Not only can a 3 to 4 year old learn another dialect or language easily if he or she perceives both as socially necessary, but if a baby is exposed to two languages or two dialects from infancy on, it will speak both languages perfectly and without an accent. They even use either lan gauge appropriately, speaking, for instance, to their father in one, and their mother in in the other. See my chapter on Bilingualism in my book "Language the Social Mirror, 4th ed." I can't upload it as it is still in press.
We moved from the city to a rural village when my middle son was 7 and the youngest was 5. Within 1 week, the 7 year old spoke with a pure Yankee rural dialect,. He has always been very social. The youngest, however, who was not, retained the dialect of the city. When the middle one was sent to a private school at 13, it took him less than a week to speak with the city dialect. The urban dialect was r-full, but the rural one dropped the post-vocalic and final [r]'s, so the switch was complex in terms of getting phonological rules down pat. As a linguist, I transcribed his speech in both situations, so there results aren't a matter of guessing or memory.

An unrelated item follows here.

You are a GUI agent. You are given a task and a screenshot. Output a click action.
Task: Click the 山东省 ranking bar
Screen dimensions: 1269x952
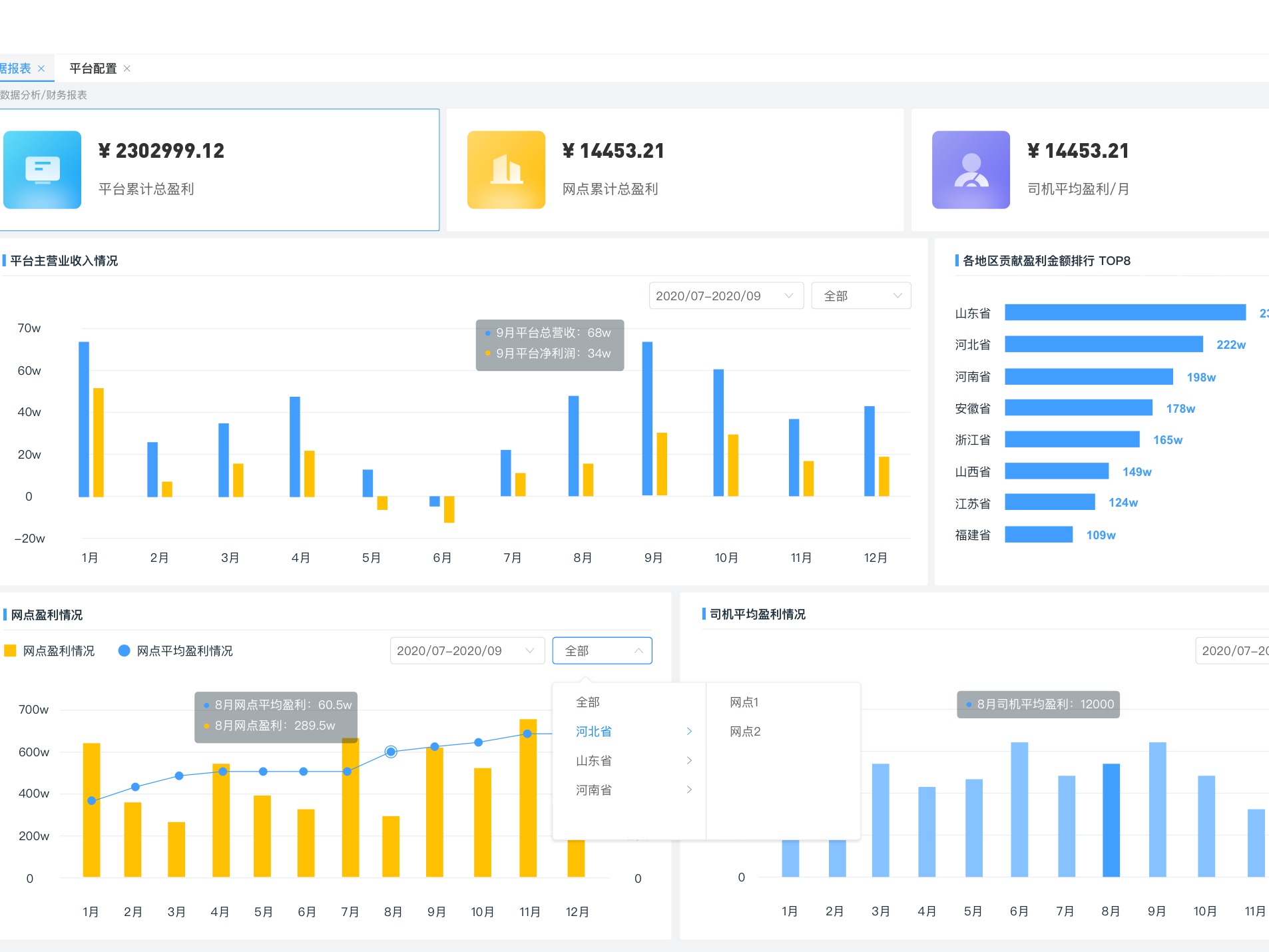(x=1125, y=312)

There is a large literature on child language acquisition, much of it based 0n the author's own children's speech at different ages. You should avail yourself of works by Roger Brown, Susan Ervin-Tripp, V. Gathercole, and Lois Bloom, as well as others you will find by googling. In sum. children learn any language or dialect spoken around them only if they have a social need to do so. You can't stop them from speaking like their peers, nor can you make them speak like prestigious speakers if they don't have a social bond with them.